*RECORDS*.
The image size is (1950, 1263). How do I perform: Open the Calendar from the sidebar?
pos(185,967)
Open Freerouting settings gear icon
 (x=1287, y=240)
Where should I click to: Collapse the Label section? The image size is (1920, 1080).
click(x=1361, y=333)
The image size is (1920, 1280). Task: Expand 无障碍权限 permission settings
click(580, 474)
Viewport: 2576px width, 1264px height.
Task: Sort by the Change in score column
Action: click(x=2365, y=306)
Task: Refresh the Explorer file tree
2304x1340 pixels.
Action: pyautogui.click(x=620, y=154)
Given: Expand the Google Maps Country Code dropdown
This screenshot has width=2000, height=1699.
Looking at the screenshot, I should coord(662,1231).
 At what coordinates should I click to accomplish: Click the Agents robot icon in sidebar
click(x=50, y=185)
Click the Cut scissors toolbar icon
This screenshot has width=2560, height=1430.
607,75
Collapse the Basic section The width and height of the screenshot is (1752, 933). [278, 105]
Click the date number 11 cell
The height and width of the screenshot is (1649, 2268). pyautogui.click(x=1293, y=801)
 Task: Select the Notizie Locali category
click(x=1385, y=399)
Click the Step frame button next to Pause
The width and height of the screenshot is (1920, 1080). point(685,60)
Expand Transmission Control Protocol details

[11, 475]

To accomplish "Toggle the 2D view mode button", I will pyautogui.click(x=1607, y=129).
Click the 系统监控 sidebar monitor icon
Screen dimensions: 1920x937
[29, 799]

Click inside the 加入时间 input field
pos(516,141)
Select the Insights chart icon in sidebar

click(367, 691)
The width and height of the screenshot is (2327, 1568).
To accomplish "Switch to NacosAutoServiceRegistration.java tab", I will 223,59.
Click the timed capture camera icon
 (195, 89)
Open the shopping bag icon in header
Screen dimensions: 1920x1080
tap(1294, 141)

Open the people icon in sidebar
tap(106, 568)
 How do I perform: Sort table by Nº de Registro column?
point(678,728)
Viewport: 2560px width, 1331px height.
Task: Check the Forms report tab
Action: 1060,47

*WHAT TO PRODUCE*.
Select from the material above each line in which the string "will" appears, and list those lines.

*ANSWER SECTION*.
To accomplish "Toggle the 2D view mode button", I will pyautogui.click(x=1607, y=129).
To accomplish "Switch to NacosAutoServiceRegistration.java tab", I will 223,59.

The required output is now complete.